Edit the entries below, replacing "Screen dimensions" with "Screen size" wherever it appears and leaving everything else as it is.
***** DATA RECORDS
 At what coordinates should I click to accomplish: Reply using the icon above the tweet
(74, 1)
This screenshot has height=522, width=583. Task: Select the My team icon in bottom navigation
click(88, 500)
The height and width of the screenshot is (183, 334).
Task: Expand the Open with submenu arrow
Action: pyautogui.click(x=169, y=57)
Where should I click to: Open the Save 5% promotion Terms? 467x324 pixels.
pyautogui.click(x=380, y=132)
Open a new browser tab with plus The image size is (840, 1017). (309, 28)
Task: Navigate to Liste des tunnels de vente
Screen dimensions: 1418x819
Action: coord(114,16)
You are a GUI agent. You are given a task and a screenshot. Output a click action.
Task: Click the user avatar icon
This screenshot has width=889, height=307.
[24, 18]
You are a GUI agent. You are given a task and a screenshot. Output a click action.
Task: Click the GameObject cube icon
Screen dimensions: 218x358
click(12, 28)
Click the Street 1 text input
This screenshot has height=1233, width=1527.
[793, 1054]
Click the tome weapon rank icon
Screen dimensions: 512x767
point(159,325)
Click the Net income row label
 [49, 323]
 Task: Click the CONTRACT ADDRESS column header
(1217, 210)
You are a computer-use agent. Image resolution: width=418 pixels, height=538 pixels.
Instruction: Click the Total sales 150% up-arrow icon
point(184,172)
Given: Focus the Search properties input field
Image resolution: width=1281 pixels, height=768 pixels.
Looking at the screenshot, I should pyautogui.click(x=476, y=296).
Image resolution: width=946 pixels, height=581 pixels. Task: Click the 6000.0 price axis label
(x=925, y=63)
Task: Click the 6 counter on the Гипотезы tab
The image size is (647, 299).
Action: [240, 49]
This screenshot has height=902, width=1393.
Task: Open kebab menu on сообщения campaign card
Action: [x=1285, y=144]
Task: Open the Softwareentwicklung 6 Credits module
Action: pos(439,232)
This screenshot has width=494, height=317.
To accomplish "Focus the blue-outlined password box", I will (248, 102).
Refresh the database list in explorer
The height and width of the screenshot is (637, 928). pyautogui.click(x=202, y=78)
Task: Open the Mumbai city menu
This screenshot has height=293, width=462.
**********
RESULT FOR THIS TASK:
 At what coordinates should I click to accomplish: Reply using the icon above the tweet
(74, 1)
This screenshot has height=522, width=583. Task: Select the My team icon in bottom navigation
click(88, 500)
The height and width of the screenshot is (183, 334).
Task: Expand the Open with submenu arrow
Action: pyautogui.click(x=169, y=57)
Where should I click to: Open the Save 5% promotion Terms? 467x324 pixels.
pyautogui.click(x=380, y=132)
Open a new browser tab with plus The image size is (840, 1017). (309, 28)
Task: Navigate to Liste des tunnels de vente
Screen size: 1418x819
Action: coord(114,16)
You are a GUI agent. You are given a task and a screenshot. Output a click action.
Task: Click the user avatar icon
This screenshot has width=889, height=307.
[24, 18]
You are a GUI agent. You are given a task and a screenshot. Output a click action.
Task: Click the GameObject cube icon
Screen size: 218x358
click(12, 28)
Click the Street 1 text input
This screenshot has height=1233, width=1527.
[793, 1054]
Click the tome weapon rank icon
Screen size: 512x767
point(159,325)
Click the Net income row label
 [49, 323]
 Task: Click the CONTRACT ADDRESS column header
(1217, 210)
You are a computer-use agent. Image resolution: width=418 pixels, height=538 pixels.
Instruction: Click the Total sales 150% up-arrow icon
point(184,172)
Given: Focus the Search properties input field
Image resolution: width=1281 pixels, height=768 pixels.
Looking at the screenshot, I should pyautogui.click(x=476, y=296).
Image resolution: width=946 pixels, height=581 pixels. Task: Click the 6000.0 price axis label
(x=925, y=63)
Task: Click the 6 counter on the Гипотезы tab
The image size is (647, 299).
Action: [240, 49]
This screenshot has height=902, width=1393.
Task: Open kebab menu on сообщения campaign card
Action: [x=1285, y=144]
Task: Open the Softwareentwicklung 6 Credits module
Action: pos(439,232)
This screenshot has width=494, height=317.
To accomplish "Focus the blue-outlined password box", I will (248, 102).
Refresh the database list in explorer
The height and width of the screenshot is (637, 928). pyautogui.click(x=202, y=78)
Task: Open the Mumbai city menu
This screenshot has height=293, width=462.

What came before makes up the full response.